Notice how the above clause grants the publisher precisely the rights she’s seeking, and no more. It references the section of the contract that provides for reversion, specifies acceptable formats, grants the right to promotional use, and it contains all the relevant definitions for the contract and supporting documentation so that the potential legal gerrymandering is minimized (in this way The Narrowness Principle dovetails nicely with the Third Cousins rule).

Also, by strictly limiting the terms of the contract it ensures that rights not specifically granted can’t be later construed as implicit (this is a regular problem with contracts, and publishing and music companies are particularly bad about making post facto rights grabs based on vague language).


Please bear in mind that I am not recommending the above clause for your publishing contract – I am not a lawyer and you should never accept legal advice from Internet weirdos like me (it also doesn’t conform to most of the structural traditions I’ve seen in publishing contracts). I’m using a made-up example to show you the sorts of things you need to watch out for when negotiating your contracts, whether you’re doing a book deal, a film deal, a record deal, a rental agreement, or a franchise agreement for pet rocks.

Also, as mentioned earlier, the law places certain limits and definitions on some contractual terms. You must know the relevant law in your field to know what’s worth fighting over and getting nit-picky about. Look for more about this in an upcoming post in this series.
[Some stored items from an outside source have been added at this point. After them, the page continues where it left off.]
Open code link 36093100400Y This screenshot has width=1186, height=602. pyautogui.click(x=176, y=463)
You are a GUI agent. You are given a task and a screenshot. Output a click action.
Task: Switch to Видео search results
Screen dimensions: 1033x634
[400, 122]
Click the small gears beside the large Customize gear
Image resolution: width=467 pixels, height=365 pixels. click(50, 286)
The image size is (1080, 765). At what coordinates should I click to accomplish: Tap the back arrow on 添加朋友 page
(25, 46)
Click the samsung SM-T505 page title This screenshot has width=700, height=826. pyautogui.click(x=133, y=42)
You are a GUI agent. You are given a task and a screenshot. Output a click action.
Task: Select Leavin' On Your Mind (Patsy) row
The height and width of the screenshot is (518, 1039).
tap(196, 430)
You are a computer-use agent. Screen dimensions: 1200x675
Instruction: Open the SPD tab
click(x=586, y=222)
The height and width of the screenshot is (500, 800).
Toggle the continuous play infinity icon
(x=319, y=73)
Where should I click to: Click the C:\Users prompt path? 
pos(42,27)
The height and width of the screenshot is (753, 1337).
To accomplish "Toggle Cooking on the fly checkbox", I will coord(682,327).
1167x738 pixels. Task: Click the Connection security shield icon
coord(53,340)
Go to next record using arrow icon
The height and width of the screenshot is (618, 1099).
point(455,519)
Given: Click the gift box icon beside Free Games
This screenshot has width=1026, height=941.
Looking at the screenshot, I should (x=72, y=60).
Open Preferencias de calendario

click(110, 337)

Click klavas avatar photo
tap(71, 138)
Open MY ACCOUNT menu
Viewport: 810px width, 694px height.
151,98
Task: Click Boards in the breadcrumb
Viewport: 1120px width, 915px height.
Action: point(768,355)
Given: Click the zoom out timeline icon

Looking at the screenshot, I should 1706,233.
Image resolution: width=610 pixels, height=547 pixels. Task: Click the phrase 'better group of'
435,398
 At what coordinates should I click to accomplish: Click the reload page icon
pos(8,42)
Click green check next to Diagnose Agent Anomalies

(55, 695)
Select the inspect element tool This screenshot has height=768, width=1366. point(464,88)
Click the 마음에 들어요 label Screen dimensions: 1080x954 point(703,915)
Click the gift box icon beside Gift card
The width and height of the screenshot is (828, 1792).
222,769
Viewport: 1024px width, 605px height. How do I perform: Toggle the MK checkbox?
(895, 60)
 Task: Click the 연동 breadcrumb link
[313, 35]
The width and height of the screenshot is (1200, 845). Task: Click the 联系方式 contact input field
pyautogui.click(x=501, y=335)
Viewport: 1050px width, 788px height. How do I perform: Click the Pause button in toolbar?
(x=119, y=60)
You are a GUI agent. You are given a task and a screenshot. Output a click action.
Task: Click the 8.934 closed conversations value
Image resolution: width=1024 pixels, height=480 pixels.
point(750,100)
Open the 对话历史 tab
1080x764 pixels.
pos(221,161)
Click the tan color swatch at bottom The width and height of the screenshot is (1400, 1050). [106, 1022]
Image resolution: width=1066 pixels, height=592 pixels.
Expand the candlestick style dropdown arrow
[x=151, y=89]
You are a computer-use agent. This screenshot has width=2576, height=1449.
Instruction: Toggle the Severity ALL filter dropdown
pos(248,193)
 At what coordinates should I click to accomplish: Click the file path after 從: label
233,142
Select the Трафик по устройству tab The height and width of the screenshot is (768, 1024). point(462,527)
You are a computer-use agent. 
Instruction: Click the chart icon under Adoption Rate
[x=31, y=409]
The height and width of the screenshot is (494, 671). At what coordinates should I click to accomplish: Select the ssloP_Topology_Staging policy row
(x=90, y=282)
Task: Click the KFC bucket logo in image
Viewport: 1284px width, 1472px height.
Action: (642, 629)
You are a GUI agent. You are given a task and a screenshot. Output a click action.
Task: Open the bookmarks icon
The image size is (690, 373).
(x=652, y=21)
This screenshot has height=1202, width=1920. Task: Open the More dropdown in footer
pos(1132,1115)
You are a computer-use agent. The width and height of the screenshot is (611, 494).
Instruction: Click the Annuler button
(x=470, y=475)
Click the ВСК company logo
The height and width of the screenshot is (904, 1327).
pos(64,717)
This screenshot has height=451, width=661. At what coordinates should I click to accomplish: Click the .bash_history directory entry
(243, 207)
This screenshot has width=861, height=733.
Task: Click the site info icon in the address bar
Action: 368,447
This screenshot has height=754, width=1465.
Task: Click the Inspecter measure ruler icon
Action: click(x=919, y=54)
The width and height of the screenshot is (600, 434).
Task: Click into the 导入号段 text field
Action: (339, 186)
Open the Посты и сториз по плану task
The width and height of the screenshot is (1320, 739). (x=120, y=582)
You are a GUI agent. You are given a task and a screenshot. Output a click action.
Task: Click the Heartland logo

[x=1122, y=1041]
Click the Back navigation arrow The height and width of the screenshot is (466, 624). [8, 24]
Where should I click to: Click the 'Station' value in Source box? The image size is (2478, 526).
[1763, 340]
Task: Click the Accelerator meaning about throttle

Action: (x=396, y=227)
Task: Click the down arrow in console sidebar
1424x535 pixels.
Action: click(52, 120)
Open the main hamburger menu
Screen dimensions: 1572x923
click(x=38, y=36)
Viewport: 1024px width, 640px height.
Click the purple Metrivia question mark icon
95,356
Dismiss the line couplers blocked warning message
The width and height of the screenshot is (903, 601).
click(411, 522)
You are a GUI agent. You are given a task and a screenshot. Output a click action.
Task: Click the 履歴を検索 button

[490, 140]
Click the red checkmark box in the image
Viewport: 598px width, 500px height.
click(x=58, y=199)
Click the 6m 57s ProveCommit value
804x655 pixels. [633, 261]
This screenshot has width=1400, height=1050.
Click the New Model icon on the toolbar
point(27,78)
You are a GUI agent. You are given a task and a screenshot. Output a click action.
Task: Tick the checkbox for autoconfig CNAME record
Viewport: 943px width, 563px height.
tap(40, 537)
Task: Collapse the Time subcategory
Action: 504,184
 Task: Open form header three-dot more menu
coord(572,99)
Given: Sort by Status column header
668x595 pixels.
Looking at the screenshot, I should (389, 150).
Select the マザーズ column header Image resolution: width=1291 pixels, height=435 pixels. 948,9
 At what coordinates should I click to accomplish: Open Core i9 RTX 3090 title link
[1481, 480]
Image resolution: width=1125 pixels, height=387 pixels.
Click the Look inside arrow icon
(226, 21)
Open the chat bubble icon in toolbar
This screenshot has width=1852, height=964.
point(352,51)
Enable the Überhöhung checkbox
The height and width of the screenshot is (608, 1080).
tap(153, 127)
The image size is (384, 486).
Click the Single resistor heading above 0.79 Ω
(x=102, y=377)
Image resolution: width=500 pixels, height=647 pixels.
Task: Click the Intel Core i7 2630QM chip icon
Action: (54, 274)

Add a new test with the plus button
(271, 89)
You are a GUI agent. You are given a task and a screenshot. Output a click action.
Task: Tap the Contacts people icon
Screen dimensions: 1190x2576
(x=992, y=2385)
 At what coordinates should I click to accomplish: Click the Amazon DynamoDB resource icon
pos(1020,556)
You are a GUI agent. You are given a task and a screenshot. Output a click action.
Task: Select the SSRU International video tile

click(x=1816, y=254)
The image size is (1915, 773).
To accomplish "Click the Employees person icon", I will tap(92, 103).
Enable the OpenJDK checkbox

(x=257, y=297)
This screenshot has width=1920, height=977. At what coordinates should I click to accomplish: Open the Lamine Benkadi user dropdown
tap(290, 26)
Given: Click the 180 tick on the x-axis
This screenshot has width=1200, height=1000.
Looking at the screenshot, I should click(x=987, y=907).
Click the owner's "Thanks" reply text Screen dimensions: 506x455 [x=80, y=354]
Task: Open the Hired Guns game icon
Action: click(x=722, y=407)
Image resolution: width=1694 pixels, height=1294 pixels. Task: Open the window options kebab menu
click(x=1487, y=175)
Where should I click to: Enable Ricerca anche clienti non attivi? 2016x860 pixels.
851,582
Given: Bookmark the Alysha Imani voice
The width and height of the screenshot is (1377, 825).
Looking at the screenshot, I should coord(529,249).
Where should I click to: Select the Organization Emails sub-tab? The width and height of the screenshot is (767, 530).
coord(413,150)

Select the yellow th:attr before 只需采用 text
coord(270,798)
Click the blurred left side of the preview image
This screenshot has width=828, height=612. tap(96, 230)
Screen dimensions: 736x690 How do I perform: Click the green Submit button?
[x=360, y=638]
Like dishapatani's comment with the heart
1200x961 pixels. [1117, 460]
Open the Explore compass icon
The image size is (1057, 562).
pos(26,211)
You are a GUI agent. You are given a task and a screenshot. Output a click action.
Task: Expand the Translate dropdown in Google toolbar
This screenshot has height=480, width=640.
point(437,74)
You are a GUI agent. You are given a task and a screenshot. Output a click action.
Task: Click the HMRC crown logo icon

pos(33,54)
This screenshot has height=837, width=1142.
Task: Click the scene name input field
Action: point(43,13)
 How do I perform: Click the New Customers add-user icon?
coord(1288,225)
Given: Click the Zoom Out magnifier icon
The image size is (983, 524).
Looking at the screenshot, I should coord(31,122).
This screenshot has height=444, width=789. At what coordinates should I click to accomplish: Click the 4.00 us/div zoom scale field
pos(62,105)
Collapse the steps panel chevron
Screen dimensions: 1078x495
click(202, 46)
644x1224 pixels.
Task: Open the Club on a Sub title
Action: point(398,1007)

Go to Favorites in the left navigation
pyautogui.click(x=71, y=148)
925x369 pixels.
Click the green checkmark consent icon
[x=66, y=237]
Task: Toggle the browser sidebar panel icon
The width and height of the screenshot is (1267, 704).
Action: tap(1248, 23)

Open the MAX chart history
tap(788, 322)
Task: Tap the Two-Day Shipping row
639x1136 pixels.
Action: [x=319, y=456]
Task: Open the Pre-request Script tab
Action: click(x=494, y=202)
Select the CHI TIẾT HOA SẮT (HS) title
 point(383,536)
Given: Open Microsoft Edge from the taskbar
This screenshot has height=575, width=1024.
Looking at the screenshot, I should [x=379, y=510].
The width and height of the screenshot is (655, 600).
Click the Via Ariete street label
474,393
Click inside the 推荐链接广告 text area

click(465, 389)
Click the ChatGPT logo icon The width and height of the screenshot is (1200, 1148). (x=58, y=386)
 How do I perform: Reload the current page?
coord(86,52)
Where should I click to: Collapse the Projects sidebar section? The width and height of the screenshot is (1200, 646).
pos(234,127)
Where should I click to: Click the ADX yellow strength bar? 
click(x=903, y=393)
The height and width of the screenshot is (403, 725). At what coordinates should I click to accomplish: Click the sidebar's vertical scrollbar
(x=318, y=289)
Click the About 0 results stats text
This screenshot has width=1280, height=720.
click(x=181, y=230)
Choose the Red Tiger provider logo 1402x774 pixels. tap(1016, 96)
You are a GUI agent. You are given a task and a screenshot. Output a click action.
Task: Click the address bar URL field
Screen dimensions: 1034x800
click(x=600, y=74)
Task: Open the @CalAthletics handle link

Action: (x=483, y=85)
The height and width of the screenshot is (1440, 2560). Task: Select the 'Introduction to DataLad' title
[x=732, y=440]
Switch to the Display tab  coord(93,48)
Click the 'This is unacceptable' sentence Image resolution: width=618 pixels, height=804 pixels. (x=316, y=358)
So, in summary: Keep the terms narrow, use as many clauses as you need, follow the Third Cousins rule (this means defining your terms within the contract, particularly when they are terms without an established body of case-law behind them). Doing this will keep your obligations clear, your expectations reasonable, and put you ahead of the game when it comes to negotiating deals that lead to mutually beneficial, profitable business relationships.